··· Text passage

Yeah, you only have to worry about linux.

>> I abandoned the -o namespace to POSIX a
>> long time ago, and there is still an effort to standardize pipefail as
>> `-o pipefail', so I'm leaving it there. I originally made it a -o option so
>> we could try and standardize it, and that reasoning is still relevant.
> 
> It's a pity posix is moribund.

It's not dead, just slow.

https://www.austingroupbugs.net/view.php?id=789

So we started talking about this in some official proposed way in 2013,
continued sporadically until 2018, decided on some official text to add
to the standard in September, 2018, and it will be in the next major
revision of Posix, issue 8.

 I mentioned the fact pipefail had been picked up
> by multiple other shells in the toybox talk I did 7 years ago:

Bash wasn't the first shell to have it. I didn't add it until 2003, after
a discussion with David Korn (the aforementioned Posix standardization
effort).

>>> ----------
>>> Usage: sh [--LONG] [-ilrsD] [-abefhkmnptuvxBCHP] [-c CMD] [-O OPT] [SCRIPT] ...

······
··· Stored data

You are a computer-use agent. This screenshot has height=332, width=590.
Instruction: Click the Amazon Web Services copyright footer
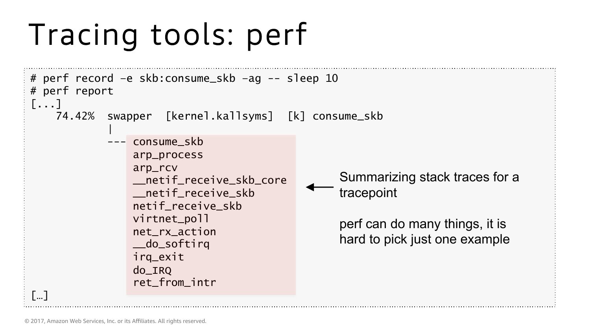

······

Problems to solve -
A: Print the passage of the pipefail discussion between "So we started" and "OPT] [SCRIPT] ...", inclusive.
B: Carry on the pipefail discussion from where it stops.

Exercise answers -
A:
So we started talking about this in some official proposed way in 2013,
continued sporadically until 2018, decided on some official text to add
to the standard in September, 2018, and it will be in the next major
revision of Posix, issue 8.

 I mentioned the fact pipefail had been picked up
> by multiple other shells in the toybox talk I did 7 years ago:

Bash wasn't the first shell to have it. I didn't add it until 2003, after
a discussion with David Korn (the aforementioned Posix standardization
effort).

>>> ----------
>>> Usage: sh [--LONG] [-ilrsD] [-abefhkmnptuvxBCHP] [-c CMD] [-O OPT] [SCRIPT] ...

B:
You're missing `-o option'.


>>> Do you really need to document --help in the --help text? 
>>
>> Why not? It's one of the valid long options.
> 
> Lack of space. I was trying to squeeze one less line out of the output. :)

Believe me, if it were not there, someone would complain about its absence.
There are a few things that remain undocumented, and I get crap about them
as regular as clockwork.


>> The bash man page does
>>> not include the string "--debug" (it has --debugger but not --debug), 
>>
>> It's just shorthand for the benefit of bashdb.
> 
>   $ help bashdb
>   bash: help: no help topics match `bashdb'.  Try `help help' or `man -k bashdb'
>   or `info bashdb'.
>   $ man -k bashdb
>   bashdb: nothing appropriate.
>   $ man bash | grep bashdb
>   $
> 
> google... huh, it's a sourceforge package.

It's the source of most of the bash debugging support. Rocky started out
distributing patches, but I folded most of the features into the mainline
source. It's a nifty little bit of work.

> 
> I'm not sure how I'd have divined the existence of the sourceforge package from
> the --debug option in the help output (which didn't make an obvious behavior
> difference when I tried it), but I often miss things...

The debugging support exists independently of bashdb, and can be used
without it. Bashdb is just the biggest customer, and the origin of the
features. The `debugger profile' in the documentation is the bashdb
driver script. Try running `bash --debugger' sometime, you might like it.
Assuming, of course, your vendor has installed bashdb in the right place.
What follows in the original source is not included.